Saturday, May 14, 2011

Song and Dance for Raindrops - Superstition or Science?

Many human communities have a long-standing belief that song and dance can deliver raindrops from the gods.




Nucleation of vapor into liquid droplets
Air may be under-saturated, saturated or super-saturated with water vapor. As 2% of the moisture in the air is always in the liquid state, the 98% of water in vapor form comes into occasional contact with water droplets in the air.
Thermodynamically speaking, both the under-saturated and the saturated conditions are stable, in the sense that the vapor and liquid states continue to coexist indefinitely unless a physical disturbance occurs. 
The super-saturated condition, however, is thermodynamically unstable i.e. the excess vapor in the air is actively wanting to exit from the air and is prone to doing so in liquid water form. In fact, if the super-saturated vapor comes into contact with liquid water droplets and continues to stay in contact for less than a second, this vapor condenses immediately to grow the liquid droplet.

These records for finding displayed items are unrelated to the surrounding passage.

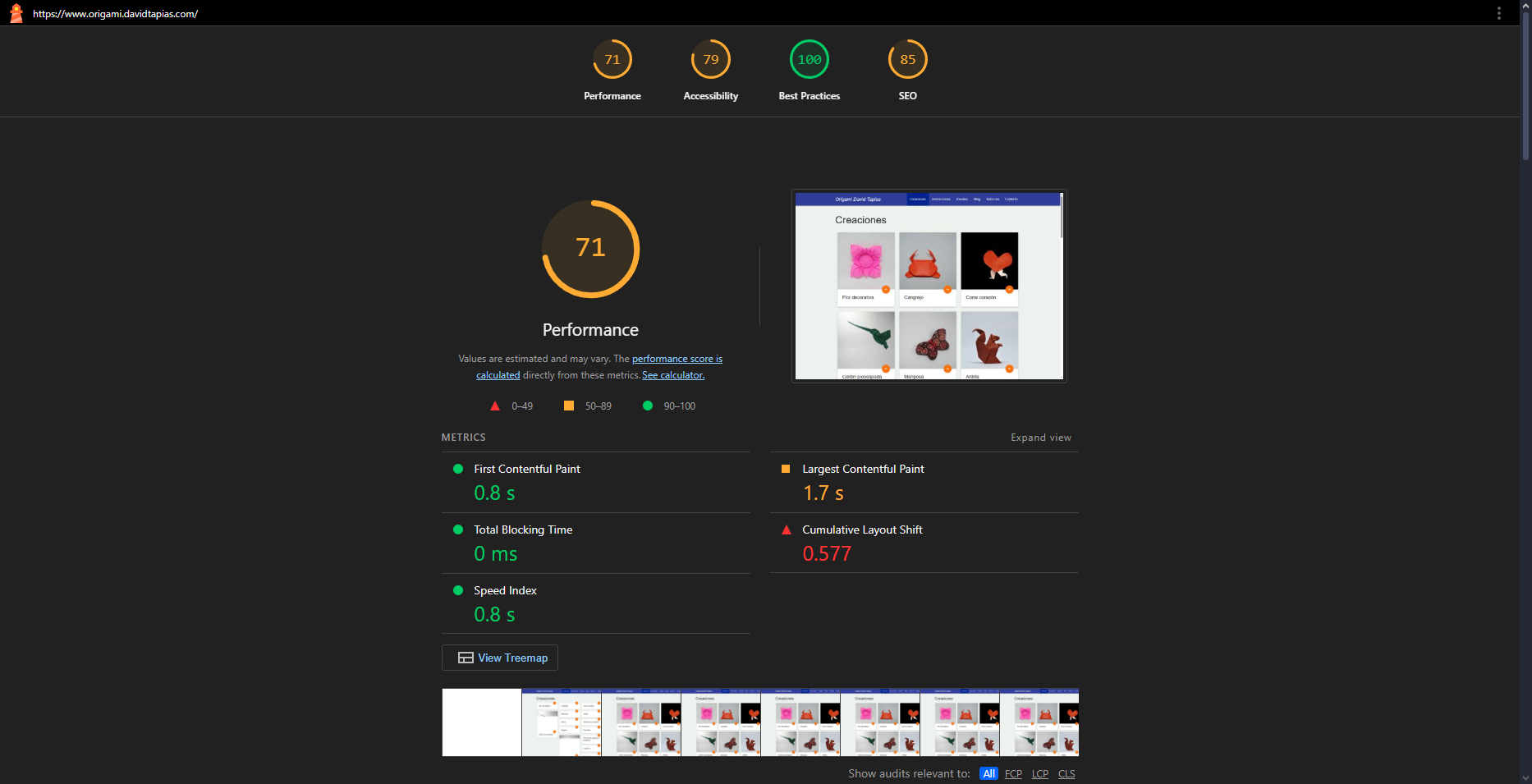Click the large Performance 71 gauge
Screen dimensions: 1532x784
[x=590, y=249]
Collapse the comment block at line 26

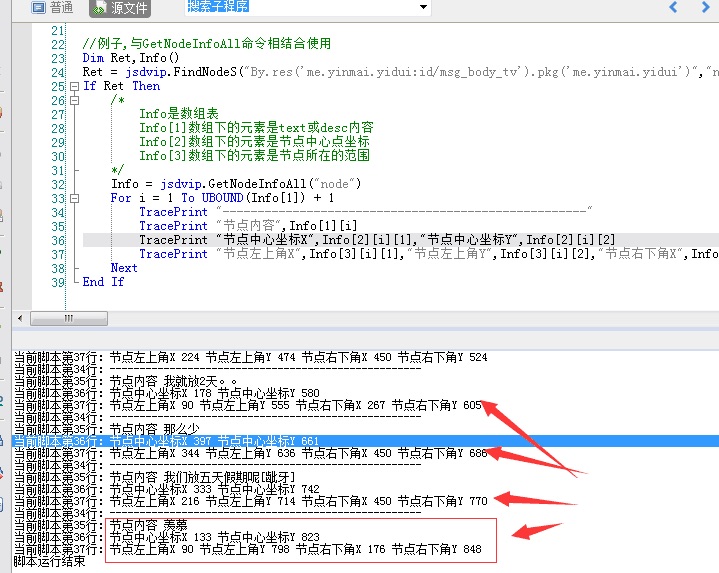coord(73,100)
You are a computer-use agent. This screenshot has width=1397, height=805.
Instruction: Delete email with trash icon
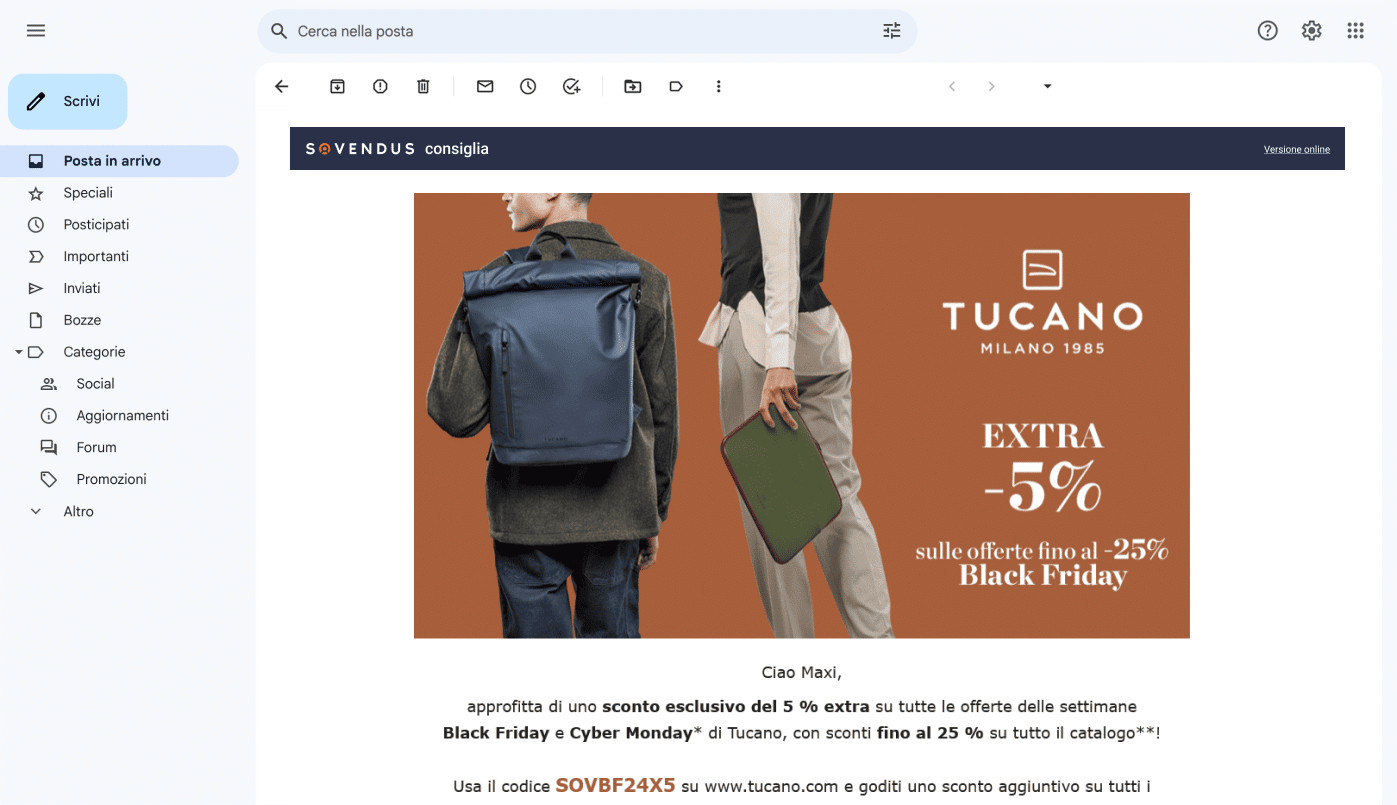click(423, 87)
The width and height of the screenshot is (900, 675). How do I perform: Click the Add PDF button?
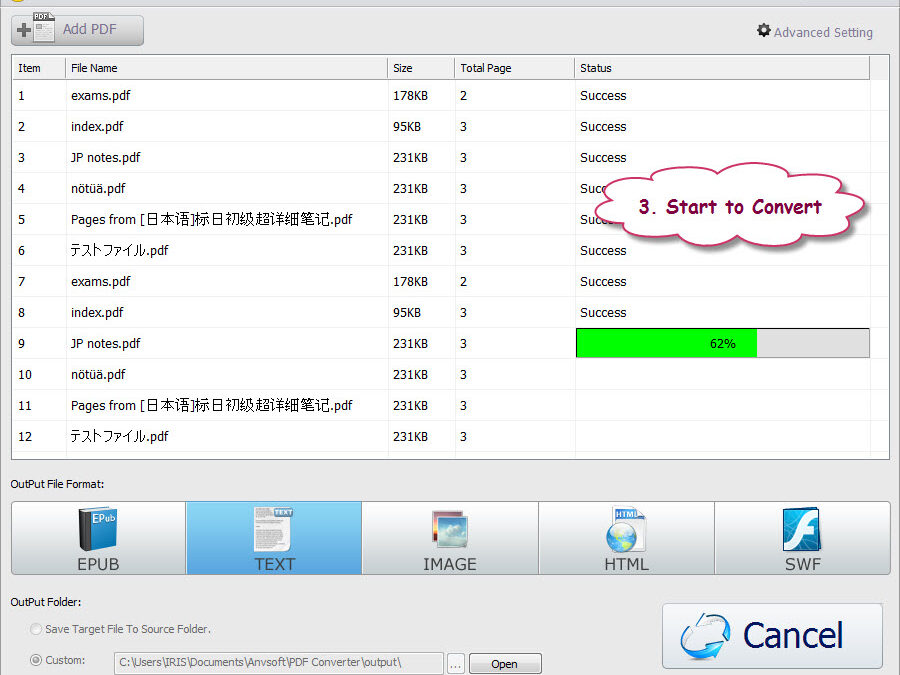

Song and Dance create motion in air
Loud continuous sounds cause air to move (as sound waves cause tiny movements in the air) as does dancing that moves air in chunks the size of our human bodies. The net amount of physical movement of air is, of course, dependent upon the pitch and duration of the sounds we make and the intensity and continuity of our physical movement.
It is thermodynamically proven that on a cool still night, when air is saturated or super-saturated with water vapor, when this air contains water droplets of a critical size, the right intensity and continuity of sound and human body movement can condense water vapor into fog that eventually turns into liquid rain.


This use of sounds to produce rain is also documented in the rain dances in Africa and the use of yelling in the Yunan mountains of China.